Copy the following listing word for word.

PROVIDED ENTRIES Start Marker

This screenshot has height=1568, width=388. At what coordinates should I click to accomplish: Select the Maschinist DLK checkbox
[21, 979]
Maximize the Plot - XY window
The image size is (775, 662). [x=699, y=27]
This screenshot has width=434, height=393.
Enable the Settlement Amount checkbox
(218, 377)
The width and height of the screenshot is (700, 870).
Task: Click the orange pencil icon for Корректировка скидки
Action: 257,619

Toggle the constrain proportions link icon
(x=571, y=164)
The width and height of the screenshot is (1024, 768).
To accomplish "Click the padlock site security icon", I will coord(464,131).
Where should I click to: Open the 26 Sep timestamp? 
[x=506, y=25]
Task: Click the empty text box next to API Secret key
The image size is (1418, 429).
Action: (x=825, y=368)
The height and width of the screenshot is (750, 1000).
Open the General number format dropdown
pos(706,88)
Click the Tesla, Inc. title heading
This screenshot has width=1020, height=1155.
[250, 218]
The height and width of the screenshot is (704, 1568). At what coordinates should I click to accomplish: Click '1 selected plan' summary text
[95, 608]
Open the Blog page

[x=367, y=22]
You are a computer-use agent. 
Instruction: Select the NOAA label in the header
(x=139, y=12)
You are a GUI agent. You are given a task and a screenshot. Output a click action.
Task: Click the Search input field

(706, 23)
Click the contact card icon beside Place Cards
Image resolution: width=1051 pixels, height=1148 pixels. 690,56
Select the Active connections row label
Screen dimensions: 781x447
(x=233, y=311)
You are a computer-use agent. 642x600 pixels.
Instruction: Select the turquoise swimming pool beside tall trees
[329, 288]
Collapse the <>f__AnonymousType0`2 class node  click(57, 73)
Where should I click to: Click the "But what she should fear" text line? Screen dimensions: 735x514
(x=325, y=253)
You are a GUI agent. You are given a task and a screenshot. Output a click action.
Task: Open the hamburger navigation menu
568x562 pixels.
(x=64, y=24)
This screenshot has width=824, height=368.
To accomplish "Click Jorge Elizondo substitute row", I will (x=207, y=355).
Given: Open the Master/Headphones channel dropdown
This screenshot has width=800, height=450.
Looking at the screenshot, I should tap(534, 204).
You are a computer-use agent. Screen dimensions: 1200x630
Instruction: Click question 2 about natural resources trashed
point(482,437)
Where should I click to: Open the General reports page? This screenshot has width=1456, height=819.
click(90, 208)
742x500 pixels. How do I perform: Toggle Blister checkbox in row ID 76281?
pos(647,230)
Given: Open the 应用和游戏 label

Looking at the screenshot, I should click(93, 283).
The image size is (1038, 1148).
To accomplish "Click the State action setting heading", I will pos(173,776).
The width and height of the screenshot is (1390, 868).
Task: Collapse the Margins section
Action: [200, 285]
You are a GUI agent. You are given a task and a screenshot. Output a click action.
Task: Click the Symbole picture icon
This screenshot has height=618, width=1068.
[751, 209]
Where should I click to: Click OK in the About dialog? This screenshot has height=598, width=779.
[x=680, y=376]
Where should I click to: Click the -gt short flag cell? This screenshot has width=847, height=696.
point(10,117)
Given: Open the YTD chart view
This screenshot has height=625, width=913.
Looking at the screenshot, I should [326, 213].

PROVIDED ENTRIES End Marker

**RESULT**
This screenshot has height=1568, width=388. At what coordinates should I click to accomplish: Select the Maschinist DLK checkbox
[21, 979]
Maximize the Plot - XY window
The image size is (775, 662). [x=699, y=27]
This screenshot has width=434, height=393.
Enable the Settlement Amount checkbox
(218, 377)
The width and height of the screenshot is (700, 870).
Task: Click the orange pencil icon for Корректировка скидки
Action: 257,619

Toggle the constrain proportions link icon
(x=571, y=164)
The width and height of the screenshot is (1024, 768).
To accomplish "Click the padlock site security icon", I will coord(464,131).
Where should I click to: Open the 26 Sep timestamp? 
[x=506, y=25]
Task: Click the empty text box next to API Secret key
The image size is (1418, 429).
Action: (x=825, y=368)
The height and width of the screenshot is (750, 1000).
Open the General number format dropdown
pos(706,88)
Click the Tesla, Inc. title heading
This screenshot has width=1020, height=1155.
[250, 218]
The height and width of the screenshot is (704, 1568). At what coordinates should I click to accomplish: Click '1 selected plan' summary text
[95, 608]
Open the Blog page

[x=367, y=22]
You are a computer-use agent. 
Instruction: Select the NOAA label in the header
(x=139, y=12)
You are a GUI agent. You are given a task and a screenshot. Output a click action.
Task: Click the Search input field

(706, 23)
Click the contact card icon beside Place Cards
Image resolution: width=1051 pixels, height=1148 pixels. 690,56
Select the Active connections row label
Screen dimensions: 781x447
(x=233, y=311)
You are a computer-use agent. 642x600 pixels.
Instruction: Select the turquoise swimming pool beside tall trees
[329, 288]
Collapse the <>f__AnonymousType0`2 class node  click(57, 73)
Where should I click to: Click the "But what she should fear" text line? Screen dimensions: 735x514
(x=325, y=253)
You are a GUI agent. You are given a task and a screenshot. Output a click action.
Task: Open the hamburger navigation menu
568x562 pixels.
(x=64, y=24)
This screenshot has width=824, height=368.
To accomplish "Click Jorge Elizondo substitute row", I will (x=207, y=355).
Given: Open the Master/Headphones channel dropdown
This screenshot has width=800, height=450.
Looking at the screenshot, I should tap(534, 204).
You are a computer-use agent. Screen dimensions: 1200x630
Instruction: Click question 2 about natural resources trashed
point(482,437)
Where should I click to: Open the General reports page? This screenshot has width=1456, height=819.
click(90, 208)
742x500 pixels. How do I perform: Toggle Blister checkbox in row ID 76281?
pos(647,230)
Given: Open the 应用和游戏 label

Looking at the screenshot, I should click(93, 283).
The image size is (1038, 1148).
To accomplish "Click the State action setting heading", I will pos(173,776).
The width and height of the screenshot is (1390, 868).
Task: Collapse the Margins section
Action: [200, 285]
You are a GUI agent. You are given a task and a screenshot. Output a click action.
Task: Click the Symbole picture icon
This screenshot has height=618, width=1068.
[751, 209]
Where should I click to: Click OK in the About dialog? This screenshot has height=598, width=779.
[x=680, y=376]
Where should I click to: Click the -gt short flag cell? This screenshot has width=847, height=696.
point(10,117)
Given: Open the YTD chart view
This screenshot has height=625, width=913.
Looking at the screenshot, I should [326, 213].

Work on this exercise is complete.